Applied some code review suggestions

stefannica · stefannica · commit bf26b2459ecb · 2025-09-24T09:53:58.000+02:00
diff --git a/src/zenml/cli/pipeline.py b/src/zenml/cli/pipeline.py
@@ -1147,7 +1147,6 @@ def deploy_snapshot(
         pipeline_name_or_id: The name or ID of the pipeline.
         deployment_name_or_id: Name or ID of the deployment to use for the
             pipeline.
-        config_path: Path to pipeline configuration file.

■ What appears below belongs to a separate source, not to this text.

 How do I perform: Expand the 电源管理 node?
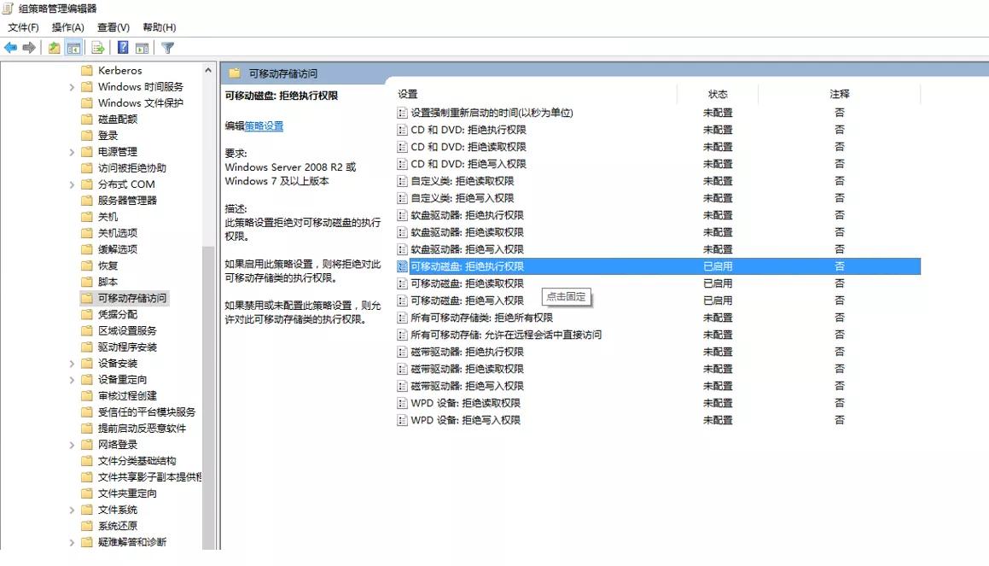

         update: If True, update the deployment with the same name if it
             already exists.
         overtake: If True, update the deployment with the same name if
diff --git a/src/zenml/deployers/docker/docker_deployer.py b/src/zenml/deployers/docker/docker_deployer.py
@@ -414,8 +414,11 @@ def do_provision_deployment(
                 auto_remove=False,
                 ports=ports,
                 labels={
-                    "zenml-deployment-uuid": str(deployment.id),
+                    "zenml-deployment-id": str(deployment.id),
                     "zenml-deployment-name": deployment.name,
+                    "zenml-deployer-name": str(self.name),
+                    "zenml-deployer-id": str(self.id),
+                    "managed-by": "zenml",
                 },
                 extra_hosts=extra_hosts,
                 **run_args,
diff --git a/src/zenml/integrations/aws/deployers/aws_deployer.py b/src/zenml/integrations/aws/deployers/aws_deployer.py
@@ -69,10 +69,10 @@
 logger = get_logger(__name__)
 
 # Default resource and scaling configuration constants
-DEFAULT_CPU = "0.25 vCPU"
-DEFAULT_MEMORY = "0.5 GB"
-DEFAULT_MIN_SIZE = 1
-DEFAULT_MAX_SIZE = 25
+DEFAULT_CPU = 0.25  # vCPU
+DEFAULT_MEMORY = 0.5  # GB
+DEFAULT_MIN_REPLICAS = 1
+DEFAULT_MAX_REPLICAS = 25
 DEFAULT_MAX_CONCURRENCY = 100
 
 # AWS App Runner built-in limits
@@ -407,7 +407,7 @@ def get_tags(
         """
         tags = {
             **settings.tags,
-            "zenml-deployment-uuid": str(deployment.id),
+            "zenml-deployment-id": str(deployment.id),
             "zenml-deployment-name": deployment.name,
             "zenml-deployer-name": str(self.name),
             "zenml-deployer-id": str(self.id),
@@ -473,6 +473,13 @@ def _sanitize_name(
                 sanitized,
             )
 
+        # Remove leading and trailing extra allowed characters before truncating
+        sanitized = re.sub(
+            r"^[^a-zA-Z0-9]+|[^a-zA-Z0-9]+$",
+            "",
+            sanitized,
+        )
+
         # Truncate to fit within max_length character limit including suffix
         max_base_length = (
             max_length - len(random_suffix) - 1
@@ -1025,6 +1032,8 @@ def _requires_service_replacement(
     def _convert_resource_settings_to_aws_format(
         self,
         resource_settings: ResourceSettings,
+        resource_combinations: List[Tuple[float, float]],
+        strict_resource_matching: bool = False,
     ) -> Tuple[str, str]:
         """Convert ResourceSettings to AWS App Runner resource format.
 
@@ -1033,6 +1042,12 @@ def _convert_resource_settings_to_aws_format(
 
         Args:
             resource_settings: The resource settings from pipeline configuration.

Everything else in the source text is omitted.